は『うん…。うん…。今、合流して今から戻る。うん…。うん…。』
(相手は美和か直哉さんかな?)
春人の電話が終わるまで、また、そこに佇んでいた。
何もする事がなく、空を見上げると、頭上には満天の星空が広がっていた。
都会でこれだけの星空が眺められるのは、滅多にないだろう。
星空を見ても涙が流れてくる。
(何でこんなに泣けるんだろう?意味も理由もわからない。)
電話を終えた春人が私の頭をポンポンと、優しく叩く。
は『みんなが待ってるから、帰ろうか?』
私『…はい…。それと、………ありがとうございます………。』
は『うん。』
春人はそういうと優しく笑った。
(女の子はこんな人に弱いんだろうね。)
帰り道も来た時と、同様にお互いに何も話さずに、横に並んで帰った。
春人が私の歩調に合わせて、ゆっくりと歩いていた。
は『星…綺麗だな…。』
春人はそういうと、美和のマンションの部屋の呼び鈴を鳴らした。
み『遅い❗何やってるの?もう、出来てるんだから、さっさと食べるよ❗』
私と春人を出迎えた美和が、お母さんみたいな口調で捲し立てる。
私と春人はお互いに顔を見合わせて、笑って美和マンションの部屋に入った。
(美和…何も言わないでくれてありがとう。)
心の中で美和にそっとお礼を言い、席に座った。
(私の席は春人さんの横だ。美和は…当然って顔をして直哉さんの横にいる。
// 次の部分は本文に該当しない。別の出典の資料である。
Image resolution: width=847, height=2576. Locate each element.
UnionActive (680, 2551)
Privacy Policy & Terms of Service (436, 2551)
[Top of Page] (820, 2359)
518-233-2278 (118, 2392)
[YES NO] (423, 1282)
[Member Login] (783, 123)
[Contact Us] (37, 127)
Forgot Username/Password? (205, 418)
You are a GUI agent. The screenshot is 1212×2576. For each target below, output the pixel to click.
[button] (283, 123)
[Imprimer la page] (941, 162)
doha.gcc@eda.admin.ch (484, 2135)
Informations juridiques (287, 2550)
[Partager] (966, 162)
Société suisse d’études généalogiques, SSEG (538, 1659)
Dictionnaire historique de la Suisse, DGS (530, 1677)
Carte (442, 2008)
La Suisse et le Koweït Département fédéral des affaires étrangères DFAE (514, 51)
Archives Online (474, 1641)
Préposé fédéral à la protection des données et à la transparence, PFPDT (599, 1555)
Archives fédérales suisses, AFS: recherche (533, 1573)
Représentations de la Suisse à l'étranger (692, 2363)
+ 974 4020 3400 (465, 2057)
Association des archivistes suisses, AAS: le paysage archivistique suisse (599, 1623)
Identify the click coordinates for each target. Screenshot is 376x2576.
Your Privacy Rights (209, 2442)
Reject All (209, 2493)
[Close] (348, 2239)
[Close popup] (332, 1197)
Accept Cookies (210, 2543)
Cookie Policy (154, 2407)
)
私はそっと、クスッと笑ったのを春人に見られた。
だけど、春人は口にそっと指をあて、小さな子に『シィッ』と、する様な感じで、私にしてきた。
私も、そんな春人を見て、そっと頷いた。
(最初は面倒臭いって思ったけど………こんなのもいいかも………。)
その日、私達は明け方近くまで鍋をつつきながら、お酒を楽しんだ。
私は携帯電話や出会い系をした事は、とっくに忘れていた。
明け方近くまで、4人ではしゃいだので、次の日に起きるのが、かなりダルかった。
春人と直哉は、そのまま、泊まっていた。
私は、朝日の光で目を覚ました。
まだ、眠たかったが、興奮して眠れずに、ベランダに出た。
外の空気が肌に触れ、思わず身震いをした。
いつの間にか、暖かくなっていた。